The LTIC also serves as a platform for discussions about investing in our core themes – climate protection, environment and infrastructure worldwide. If, for example, TIAA–CREF would consider investing in these themes in Germany, we at the KfW would be an excellent contact, because we know the political and regulatory environment. It wouldn’t be any different, if TIAA–CREF were looking at France, where the CDC could help, or Russia, where the Vnesheconombank is the expert.
Has any specific investment materialised?
Absolutely. One example is the €710m “Marguerite Fund,” which invests in renewable projects across Europe to help the EU reach its climate protection goal for 2020 (a 20% cut in carbon emissions against 1990 levels). Another is InfraMed, a €385m fund dedicated to investing in sustainable urban transport and energy infrastructure in Mediterranean countries. The Marguerite fund is backed by six LTIC members, including us, France’s CDC, Italy’s CDP, the Spanish development bank ICO, Polish bank PKO and the EIB. InfraMed was set up by the CDC, CDP and the EIB.
European pension funds are reluctant to invest in renewables, given liquidity issues and project risk. What has been the experience of LTIC’s pension funds?
Yes, renewable investments are illiquid, but when one decides to invest, it’s clear that it’s for the long term. But APG and our two Canadian pension funds have a diversified portfolio and part of that is reserved for an asset class like renewables or infrastructure which provides them with steady returns over the long term. They find that in projects like the Marguerite fund. The worst you could probably say about the asset class is that it’s not very sexy.
Have any other investments emerged as a result of the LTIC platform?
Investments in climate protection and the environment have been the focus so far. But there is a lot of interest among our members in building up transportation infrastructure across Europe – i.e. trains, railways, motorways and airports. TIAA–CREF, for example, was part of a consortium that made a bid for the Edinburgh airport early last year (the bid lost out to a rival which offered €966m).
What happens if the LTIC is not used to spur investment in renewables and infrastructure but for other business?
If we at the KfW had the feeling that things were happening that had nothing to do with the LTIC’s mission, we would have to have a serious talk about that, and if that were not resolved, we could leave. With respect to the mission, we have to be a bit strict about who can join. Recently, we had to decline an application for membership from a Central Asian republic because the candidate’s corporate governance was not something our members were comfortable with.Would you say the door is basically shut to new members?

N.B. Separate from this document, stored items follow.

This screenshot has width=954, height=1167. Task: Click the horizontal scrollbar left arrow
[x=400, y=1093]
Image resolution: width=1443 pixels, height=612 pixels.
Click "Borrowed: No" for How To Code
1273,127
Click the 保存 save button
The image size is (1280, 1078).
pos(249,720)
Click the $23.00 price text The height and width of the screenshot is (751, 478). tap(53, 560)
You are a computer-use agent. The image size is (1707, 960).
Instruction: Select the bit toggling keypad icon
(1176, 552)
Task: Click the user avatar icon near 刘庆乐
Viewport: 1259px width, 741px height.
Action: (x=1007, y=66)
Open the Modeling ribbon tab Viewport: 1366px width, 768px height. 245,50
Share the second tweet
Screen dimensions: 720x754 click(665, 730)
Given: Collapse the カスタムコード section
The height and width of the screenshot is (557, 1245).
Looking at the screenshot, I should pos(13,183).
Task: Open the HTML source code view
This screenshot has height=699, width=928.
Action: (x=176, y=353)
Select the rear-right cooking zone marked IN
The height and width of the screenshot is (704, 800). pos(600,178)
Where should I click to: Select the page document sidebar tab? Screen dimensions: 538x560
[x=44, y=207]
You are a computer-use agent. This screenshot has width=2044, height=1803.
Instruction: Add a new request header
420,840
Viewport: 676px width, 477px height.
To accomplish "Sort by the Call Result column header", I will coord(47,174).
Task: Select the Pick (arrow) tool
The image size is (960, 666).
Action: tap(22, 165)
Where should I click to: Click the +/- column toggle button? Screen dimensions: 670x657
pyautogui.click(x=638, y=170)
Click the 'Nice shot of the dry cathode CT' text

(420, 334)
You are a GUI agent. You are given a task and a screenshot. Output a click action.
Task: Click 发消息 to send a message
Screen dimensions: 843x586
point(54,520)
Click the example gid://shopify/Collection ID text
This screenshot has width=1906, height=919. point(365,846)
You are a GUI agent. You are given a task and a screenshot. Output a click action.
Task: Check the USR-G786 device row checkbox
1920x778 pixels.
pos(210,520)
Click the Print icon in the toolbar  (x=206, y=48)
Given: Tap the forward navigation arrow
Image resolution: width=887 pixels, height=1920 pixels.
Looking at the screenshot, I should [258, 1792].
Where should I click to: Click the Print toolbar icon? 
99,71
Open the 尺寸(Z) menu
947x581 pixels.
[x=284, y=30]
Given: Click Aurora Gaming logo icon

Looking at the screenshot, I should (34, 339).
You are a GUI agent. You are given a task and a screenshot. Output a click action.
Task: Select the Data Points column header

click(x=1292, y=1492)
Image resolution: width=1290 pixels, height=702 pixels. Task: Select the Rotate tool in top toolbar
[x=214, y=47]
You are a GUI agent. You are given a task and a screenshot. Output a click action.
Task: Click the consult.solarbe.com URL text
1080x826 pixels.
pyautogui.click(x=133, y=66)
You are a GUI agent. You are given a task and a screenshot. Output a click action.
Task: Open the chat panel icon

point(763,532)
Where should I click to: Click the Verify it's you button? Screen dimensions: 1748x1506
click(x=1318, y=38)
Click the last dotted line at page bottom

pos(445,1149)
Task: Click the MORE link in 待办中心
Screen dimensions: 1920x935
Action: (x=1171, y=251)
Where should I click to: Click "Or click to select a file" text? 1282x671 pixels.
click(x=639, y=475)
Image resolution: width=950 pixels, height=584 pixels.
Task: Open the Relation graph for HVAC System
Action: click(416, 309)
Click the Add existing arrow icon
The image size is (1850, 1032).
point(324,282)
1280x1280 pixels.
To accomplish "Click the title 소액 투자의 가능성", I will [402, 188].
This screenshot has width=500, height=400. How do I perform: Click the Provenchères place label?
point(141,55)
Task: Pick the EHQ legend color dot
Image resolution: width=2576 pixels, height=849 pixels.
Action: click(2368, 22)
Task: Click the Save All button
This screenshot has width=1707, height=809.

We haven’t closed the door, but there is a consensus among our 19 members that following a phase of huge growth in our first years, it’s time to consolidate. Here in Europe the LTIC has established itself as a brand, as the example with Commissioner Barnier shows. We now want to see if this can be done on the global level. That will be a challenge given such a diverse community of members. That said, all of them are committed to long-term finance and active in the areas of climate protection or infrastructure. Besides, the Green Investment Bank of the UK, which we at the KfW helped set up, would be one of several ideal candidates for membership in the future.